• _Goals_
[1] Answer these questions about the text on Timberline Lodge and LaGuardia Airport:
(a) During which years was Timberline Lodge built?
(b) In what year did LaGuardia Airport open?
(c) Who recommended in 2010 that LaGuardia be demolished in stages and rebuilt?
[2] In the records, output the stretch from the line containing "Task: Click the formula H2CrO4" through the line containing "coord(354,40)" as a numbered list, leaving out blank lines.

• _Document_
....
10. Timberline Lodge
Using funds from the WPA and laborers from the CCC, this beautiful structure stands on the south side of Mt. Hood in Oregon. Construction took place from 1936 to 1938, using local timbers and stone. It is listed as a National Historic Landmark and draws more than a million visitors each year. If it looks familiar, even though you’ve never been there, you probably recognize the front of the lodge from exterior shots used for the 1980 movie, The Shining.
9. LaGuardia Airport
Funding from the WPA helped rebuild a tiny airfield on Long Island into LaGuardia Airport, a showcase for modern aviation when it opened in 1939. Today, LaGuardia boards more than 23 million passengers annually. The airport’s status has been in steady decline in recent years, as it ranks poorly in ratings for on-time arrivals and satisfaction among passengers. In 2010, Chris Ward, the director of the Port Authority of New York and New Jersey, which operates the airport, recommended that LaGuardia be demolished in stages and rebuilt into a more modern facility.
....
• _Element and text position data_
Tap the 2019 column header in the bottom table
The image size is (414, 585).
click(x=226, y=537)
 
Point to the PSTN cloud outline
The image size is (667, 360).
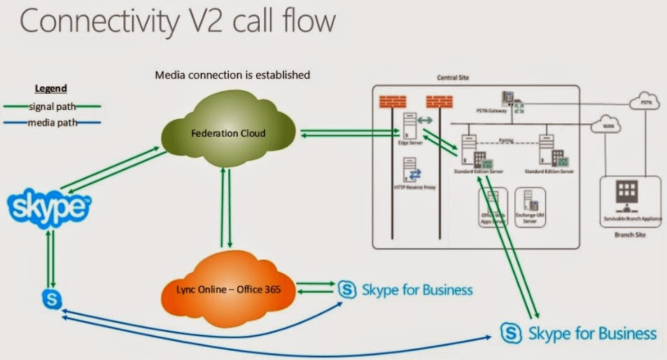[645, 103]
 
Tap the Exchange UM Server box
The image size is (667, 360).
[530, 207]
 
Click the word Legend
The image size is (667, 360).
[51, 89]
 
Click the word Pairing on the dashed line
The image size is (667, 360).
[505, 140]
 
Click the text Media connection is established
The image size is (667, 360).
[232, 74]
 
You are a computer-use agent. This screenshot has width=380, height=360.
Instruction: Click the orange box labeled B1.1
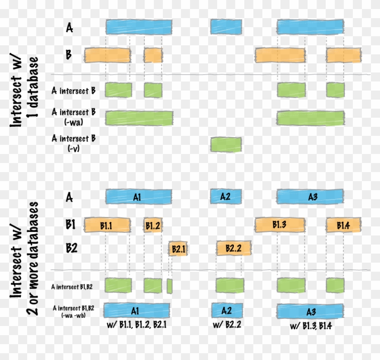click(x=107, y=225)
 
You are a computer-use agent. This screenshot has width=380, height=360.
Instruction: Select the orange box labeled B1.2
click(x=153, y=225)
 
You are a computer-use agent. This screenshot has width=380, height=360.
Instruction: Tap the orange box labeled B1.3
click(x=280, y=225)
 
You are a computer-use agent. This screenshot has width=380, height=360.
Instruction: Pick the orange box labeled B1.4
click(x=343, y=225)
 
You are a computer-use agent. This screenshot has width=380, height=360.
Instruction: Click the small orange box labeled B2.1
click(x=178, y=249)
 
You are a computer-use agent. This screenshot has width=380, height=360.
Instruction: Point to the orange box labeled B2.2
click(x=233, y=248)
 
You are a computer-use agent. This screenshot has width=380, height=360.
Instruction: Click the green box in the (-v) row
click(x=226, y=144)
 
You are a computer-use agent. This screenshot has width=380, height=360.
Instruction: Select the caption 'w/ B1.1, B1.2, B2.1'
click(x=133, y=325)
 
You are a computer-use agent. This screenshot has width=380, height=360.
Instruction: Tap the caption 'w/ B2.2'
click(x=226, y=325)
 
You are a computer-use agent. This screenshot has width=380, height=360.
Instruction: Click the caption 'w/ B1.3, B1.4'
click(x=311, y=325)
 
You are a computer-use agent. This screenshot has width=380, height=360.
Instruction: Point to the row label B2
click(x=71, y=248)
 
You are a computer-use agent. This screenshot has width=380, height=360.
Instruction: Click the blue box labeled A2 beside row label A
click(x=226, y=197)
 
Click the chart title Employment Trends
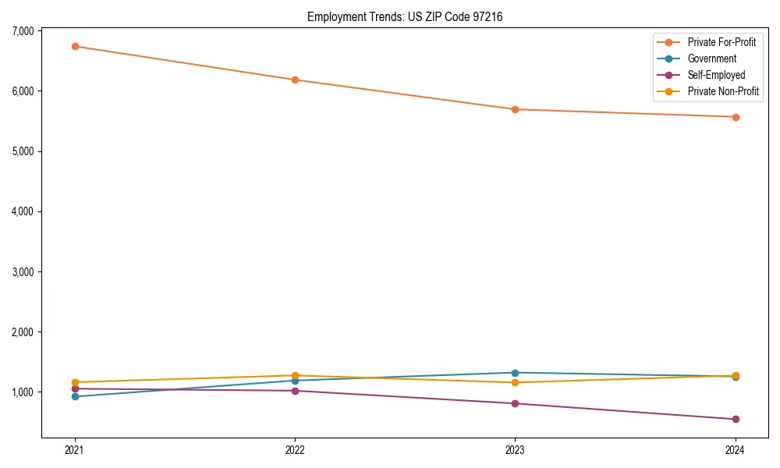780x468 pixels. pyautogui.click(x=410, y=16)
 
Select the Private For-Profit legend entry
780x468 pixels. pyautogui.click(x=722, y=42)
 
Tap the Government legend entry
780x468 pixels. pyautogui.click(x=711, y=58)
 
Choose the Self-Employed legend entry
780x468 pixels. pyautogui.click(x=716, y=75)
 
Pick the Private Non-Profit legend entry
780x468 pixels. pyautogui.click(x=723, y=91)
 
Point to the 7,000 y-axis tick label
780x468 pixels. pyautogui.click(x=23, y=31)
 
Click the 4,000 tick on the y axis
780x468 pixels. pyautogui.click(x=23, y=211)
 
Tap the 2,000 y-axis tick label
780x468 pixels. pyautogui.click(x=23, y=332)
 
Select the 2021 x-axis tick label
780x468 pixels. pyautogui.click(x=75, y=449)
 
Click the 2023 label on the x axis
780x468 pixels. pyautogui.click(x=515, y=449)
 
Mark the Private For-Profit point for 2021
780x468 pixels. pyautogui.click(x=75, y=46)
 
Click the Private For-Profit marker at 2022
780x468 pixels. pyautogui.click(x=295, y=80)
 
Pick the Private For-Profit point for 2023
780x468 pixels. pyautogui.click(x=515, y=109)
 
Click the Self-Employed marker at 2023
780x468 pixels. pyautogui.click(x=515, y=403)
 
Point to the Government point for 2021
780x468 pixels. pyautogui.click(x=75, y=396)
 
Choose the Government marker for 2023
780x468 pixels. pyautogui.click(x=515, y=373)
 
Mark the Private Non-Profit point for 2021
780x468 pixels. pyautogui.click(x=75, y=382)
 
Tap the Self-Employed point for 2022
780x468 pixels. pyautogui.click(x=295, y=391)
....
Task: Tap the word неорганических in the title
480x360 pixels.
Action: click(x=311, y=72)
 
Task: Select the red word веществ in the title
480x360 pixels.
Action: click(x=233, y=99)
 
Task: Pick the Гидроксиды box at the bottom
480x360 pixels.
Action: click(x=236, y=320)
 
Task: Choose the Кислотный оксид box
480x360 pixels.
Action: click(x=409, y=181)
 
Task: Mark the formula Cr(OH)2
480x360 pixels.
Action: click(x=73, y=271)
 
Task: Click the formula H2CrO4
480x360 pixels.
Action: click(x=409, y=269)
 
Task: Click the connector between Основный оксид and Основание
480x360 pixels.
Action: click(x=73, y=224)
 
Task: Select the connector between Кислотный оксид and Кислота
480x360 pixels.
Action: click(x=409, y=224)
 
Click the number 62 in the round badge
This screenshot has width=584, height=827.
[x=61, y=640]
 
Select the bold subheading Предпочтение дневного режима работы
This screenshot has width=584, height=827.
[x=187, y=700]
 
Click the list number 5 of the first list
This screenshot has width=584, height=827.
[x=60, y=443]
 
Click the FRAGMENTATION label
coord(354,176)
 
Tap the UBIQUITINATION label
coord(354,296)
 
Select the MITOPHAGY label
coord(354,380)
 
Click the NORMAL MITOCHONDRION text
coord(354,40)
....
• _Answers in order_
[1]
(a) From 1936 to 1938.
(b) 1939.
(c) Chris Ward, the director of the Port Authority of New York and New Jersey.

[2]
1. Task: Click the formula H2CrO4
2. 480x360 pixels.
3. Action: click(x=409, y=269)
4. Task: Click the connector between Основный оксид and Основание
5. 480x360 pixels.
6. Action: click(x=73, y=224)
7. Task: Select the connector between Кислотный оксид and Кислота
8. 480x360 pixels.
9. Action: click(x=409, y=224)
10. Click the number 62 in the round badge
11. This screenshot has width=584, height=827.
12. [x=61, y=640]
13. Select the bold subheading Предпочтение дневного режима работы
14. This screenshot has width=584, height=827.
15. [x=187, y=700]
16. Click the list number 5 of the first list
17. This screenshot has width=584, height=827.
18. [x=60, y=443]
19. Click the FRAGMENTATION label
20. coord(354,176)
21. Tap the UBIQUITINATION label
22. coord(354,296)
23. Select the MITOPHAGY label
24. coord(354,380)
25. Click the NORMAL MITOCHONDRION text
26. coord(354,40)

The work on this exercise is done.